Cette nouvelle tendance fait rage aux États-Unis, particulièrement dans l’entourage du président Trump. La Mar-a-lago face est d’ailleurs ainsi nommée en référence à la luxueuse résidence du président, située en Floride. Ce site historique américain construit dans les années 1920 appartient à Donald Trump depuis 1985. De son côté, la Mar-a-lago face a eu recours à la chirurgie esthétique et au botox. Elle a les pommettes saillantes, les lèvres pulpeuses, porte des faux cils, beaucoup de maquillage et exhibe un teint fortement hâlé. On retrouve désormais cette tendance chez beaucoup d’individus du clan Trump, mais aussi dans les milieux conservateurs.
Le recours à la chirurgie esthétique
Aux États-Unis, le recours à la chirurgie esthétique est largement plus démocratisé qu’en France ou en Europe. Selon une étude mondiale menée par Medidhair, les États-Unis sont premiers en terme de procédures cosmétiques, avec plus de 4,7 millions d’actes réalisés en 2025. C’est le Brésil qui se place ensuite en seconde position, avec un peu moins de 2 millions d’actes. Si le pays compte plus de 7000 plasticiens, les interventions restent onéreuses. Un lifting du visage coûterait en moyenne 9 000 dollars américains, tandis qu’une rhinoplastie (modification du nez) est chiffrée en moyenne à plus de 5 000 dollars américains.

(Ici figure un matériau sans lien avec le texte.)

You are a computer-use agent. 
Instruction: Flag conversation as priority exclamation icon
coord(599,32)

La Mar-a-lago face, un symbole de richesse
Interrogé par le Daily Mail, le chirurgien esthétique américain Anthony Youn explique que la Mar-a-lago face est une sorte de "carte de visite". "Autrefois, on exhibait sa richesse avec des sacs à mains, aujourd’hui c’est avec son visage". Si les supporters de Trump affichent de plus en plus un visage similaire, c’est notamment pour correspondre à un look plastique, "semblable au look Kardashian. D’ailleurs, la Mar-a-lago face, n’est pas qu’une affaire de femmes. Les hommes de l’entourage de Trump sont nombreux à eux aussi sauter le pas de la chirurgie esthétique, comme Matt Gaetz, ancien élu de Floride et proche du président.

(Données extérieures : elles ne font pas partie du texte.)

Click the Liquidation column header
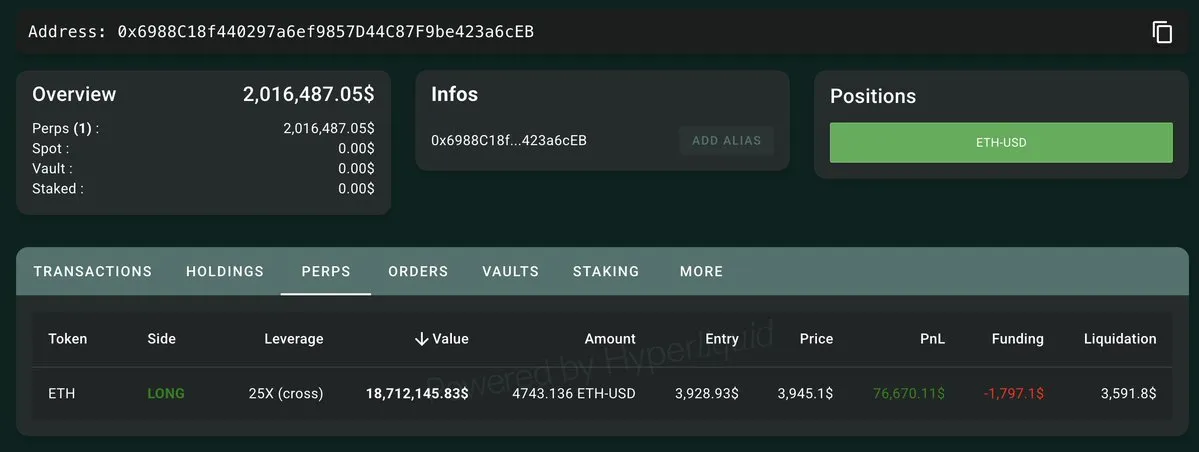This screenshot has width=1199, height=452. tap(1120, 339)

Le visage de l'Amérique "MAGA"
Dans une interview conduite par Sonia Devillers pour Arte, l’historien Paul Schor, spécialiste des États-Unis, parle d’un "air de famille entre gens qui ne font pas partie de la même famille". L’idée est là de créer une unité visuelle autour du président. Adopter cette allure privilégiée par Donald Trump devient pour son entourage un moyen de "lui prêter allégeance". Pour les femmes, les critères physiques font notamment écho aux stéréotypes de genre privilégiés par les milieux conservateurs : un corps mince et un visage marqué par la chirurgie esthétique, essayant de ressembler à un "idéal féminin" inaccessible autrement.